Maybe Garrett is slightly happier now that I have an established pattern for getting our groceries at a discount — I’m sure that feels familiar to him! About every other evening we all go down to the Mark & Spencer Simply Food and pick up an assortment of items that are marked down because they must be sold that day, and it’s close to closing time. We sometimes get fruit, milk, bread, and prepared food items like meat pies and pre-breaded chicken (never would buy them normally, but they’re working for us now), but always an assortment of pastries, donuts, and cookies. The kids LOVE that part.
Garrett is a bit worried about going to school, but he’s sick of my pestering with spelling lists. He’s engrossed in Harry Potter — just finished the fifth book today. He wants to read it everywhere, even carries it on the tube when I let him. Garrett bickers with and picks on Tallis a bit more these days — it would be hard not to, we spend all our time within steps of each other, and almost never see any other kids to play with — but otherwise, he’s holding in there.
Tallis is not. This move was horrible for him, and this extended wait for our permanent housing excruciating. He hated the London adventure as soon as he realized that friends and home would be left behind. He worried while we were in the US, but since we’ve arrived, he’s been almost impossible to be with, much less please. He’s moody, angry, picks fights with us constantly, has no sense of humor, cannot be patient (and yet is constantly asked to be as we establish ourselves here and learn how to navigate London), and refuses to take delight in any adventure we can conjure. Our situation got so difficult that we sought professional help designing behavior management techniques for him, and we are seeing improvements, but oh, this has been a hard road to travel.
Tallis’s moods overshadow every outing, every meal, every day. Some mornings I have offered him breakfast and had my greeting returned by a surly bear certain that there is not a SINGLE pleasing thing to eat in the entire flat. No fantastic museum, no interesting bit of architecture, no historic “oh wow” moment, no novel experience, no familiar entertainment, no beautiful view will get past his stubborn resolve to NOT HAVE FUN. He wants to go to school, make friends, and start playing football. Which I cannot provide, no matter how I want to.
Tallis concocts his own misery, but he is a master at the art. For example, he refuses to try English foods. Garrett and Tallis took quickly to fish and chips, roast, meat pies — unfamiliar things that we find everywhere here. Tallis persists in ordering the most American foods he can find on the menu (burgers, pizza, waffles) and they are consistently sad imitations of the food he desires.
Tallis’s moods swing so widely, so rapidly, that I cannot keep up with him, much less anticipate his needs. One day last week he entered a museum with us fairly fuming, spewing a hatred of all that he saw and demanding to be taking home immediately. He would not engage the exhibits, would not remark on the ornate architecture, would not select some other exhibit he would prefer to explore. I dragged and coaxed and ignored, and we sped through many a hall in which I would rather have lingered. Then we stopped at one of those hands-on carts with two silver-haired ladies behind it.
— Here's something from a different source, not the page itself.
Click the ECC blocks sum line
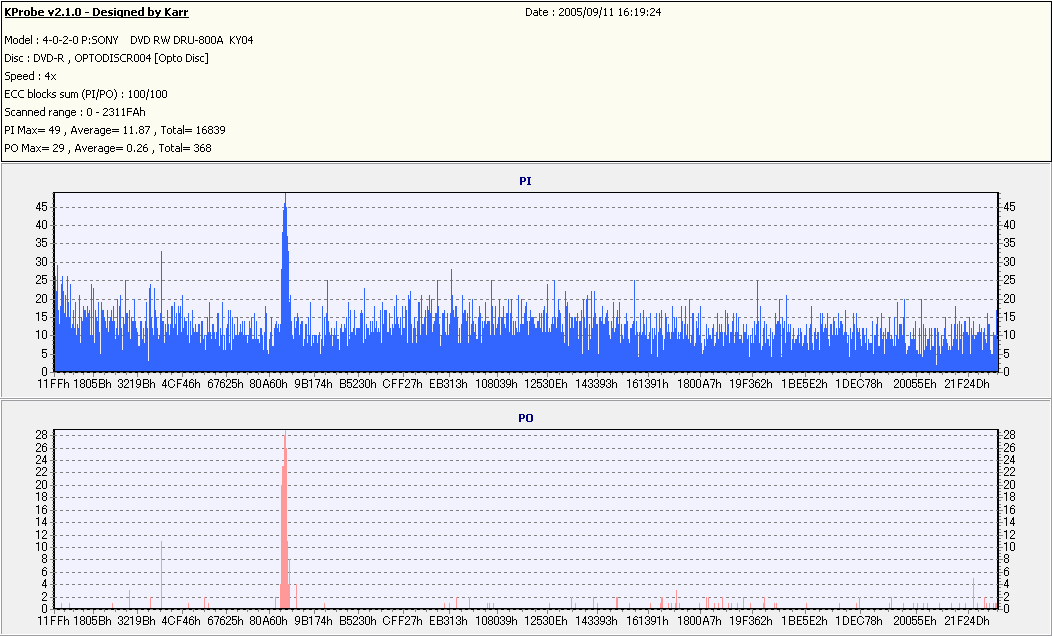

He and his brother fully engaged the activity, tested themselves, probed for answers, learned things. Before we made it to the cafeteria for lunch, he expressed such delight and joy in this museum that he wanted to donate all his pocket change to it.
One ray of sunshine with Tallis: he loves having STUFF. His desire to accumulate toys cannot be satisfied (at least, not as long as he has parents like us who are so opposed to the prevailing consumer culture) and is a frequent source of conflict. Just before we flew, he discovered his friend Eleanor’s bottle cap collection. Bottle caps are free, can be found all over the ground, are shiny with diverse colors and designs, and make a fantastic sound when rattled around in a pocket or a bag. So he now has a new hobby: collecting bottle caps. He has also experimented with other entertaining refuse, but bottle caps are the most reliable source of delight. Childhood memories of enduring my brother’s and father’s soccer games and road races by playing with nearby trash (the stuff you can score under the bleachers at a high school is AWESOME) make me rather sympathetic to his new hobby.
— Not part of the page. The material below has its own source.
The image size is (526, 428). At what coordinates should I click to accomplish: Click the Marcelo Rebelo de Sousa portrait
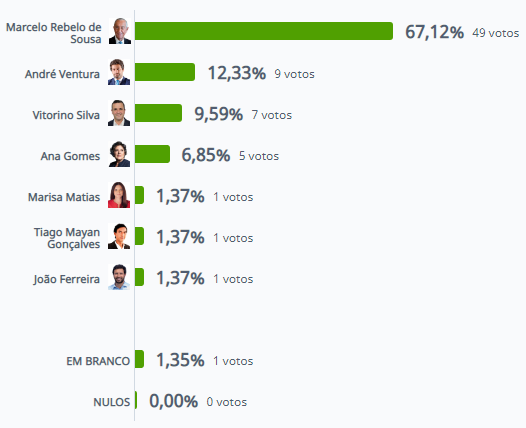[x=119, y=31]
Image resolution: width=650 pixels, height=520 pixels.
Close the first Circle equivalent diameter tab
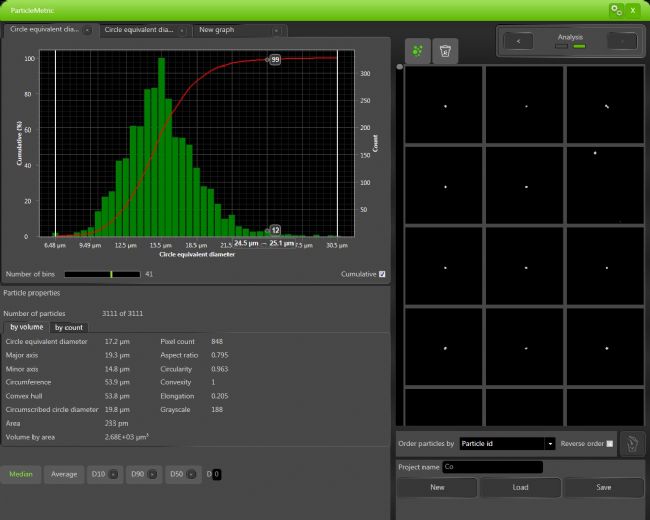point(88,30)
That’s our life these days: stress, paperwork, delays, boredom, and a steady stream of learning, exploring, discovering, understanding, experiencing, deciding. Most of my effort is focused on living: dressing children, potty training a toddler, moderating screen time, concocting meals, picking up and cleaning up, soothing raw nerves. I rely on Facebook for connections to people and things I care about, and on hope that we will soon move into a flat and find a routine in which we all can blossom. It’s an adventure all right.
I’m glad you got some help for Tallis! Is Garret reading the UK version of HP? There’s different spelling and vocab which is kind of fun when you see it.
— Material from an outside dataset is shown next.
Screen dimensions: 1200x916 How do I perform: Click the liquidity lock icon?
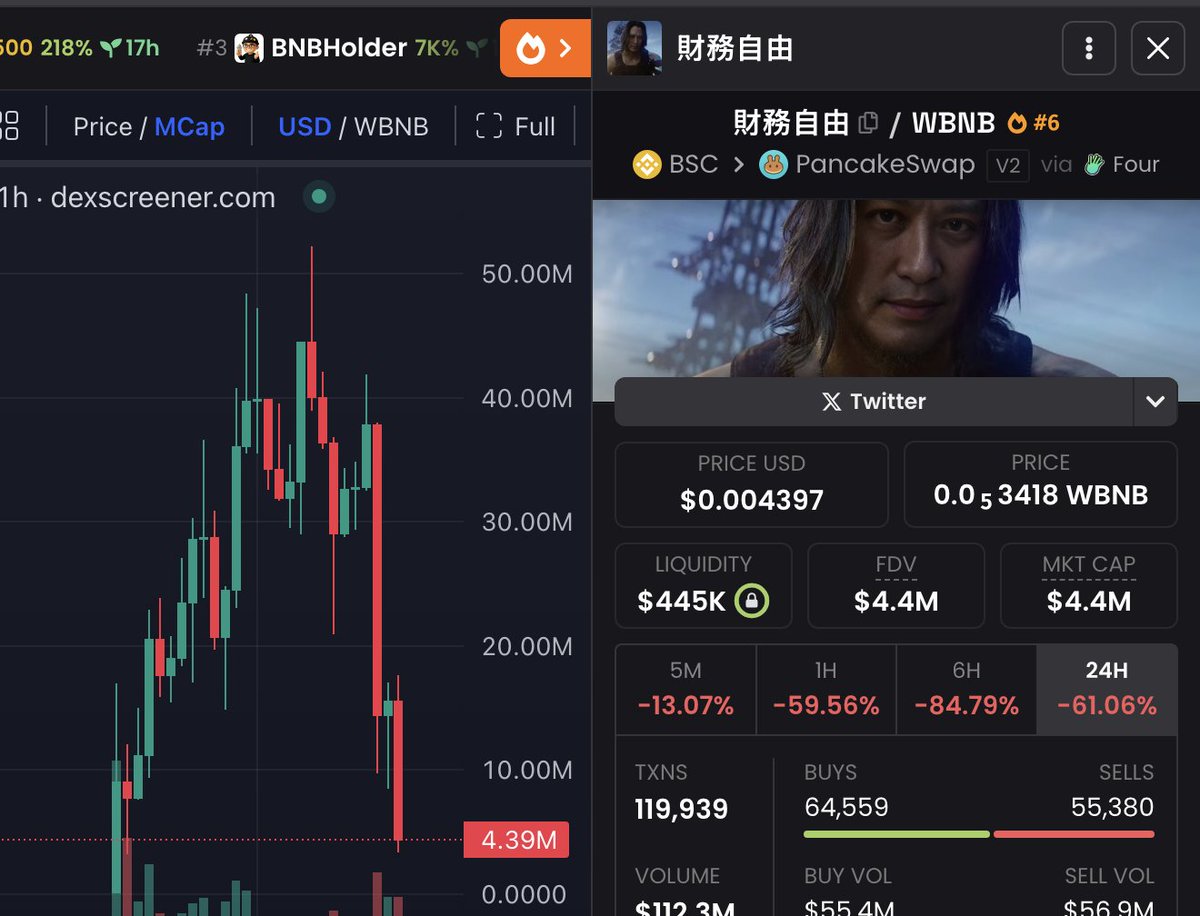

PS, do you think Tallis would engage with a project like creating a newsletter to send back to his friends? He could be in charge of taking some pictures with a cheap camera or something. I used to LOVE writing long letters home…but I was a grown up and enjoying where I was.
I never bought the US version of HP, because I knew they’d made changes to the first book and Americanized the vocabulary. Tom brought me a boxed set of the first four books from Canada, and after they started printing the Canadian books on 100% post-consumer recycled paper, I figured that was a good enough reason to order the 5th book from Canada. I never bought book 6 or 7 — we just picked up a British copy of #6 from an Oxfam books yesterday. So he’s been reading the original spellings and language all along!
Hmmm…Tallis engages his friends in a visual, tactile, little-boy way. When they’re together, they pay total attention to each other and have the best of times. When they’re apart…they sort of cease to exist to each other? The only message he’s had any desire for me to send back home is to tell his best friend that “London sucks, it would be more fun if you were here.”
Well, how is Tom’s job going? I’m sure things will get better once school is established. Corbin misses Garrett SO MUCH! He checks his e-mail daily to see if Garrett has written.
Tom is doing great. His job gives him challenges and rewards and comes with a supportive and fun Googler culture, plus all the snacks and drinks he can eat. Although he will have to work some late evenings (required so that they can have conferences with people in California) on those evenings he can just eat dinner in the Google cafeteria, which makes it a minimal disruption for us. It is pretty cool being near one of the larger Google offices! Garrett isn’t on the computer as often since we’re down to one machine in the flat, but I’ll be sure he writes more often. Yes, everything will be much better once everyone is in school.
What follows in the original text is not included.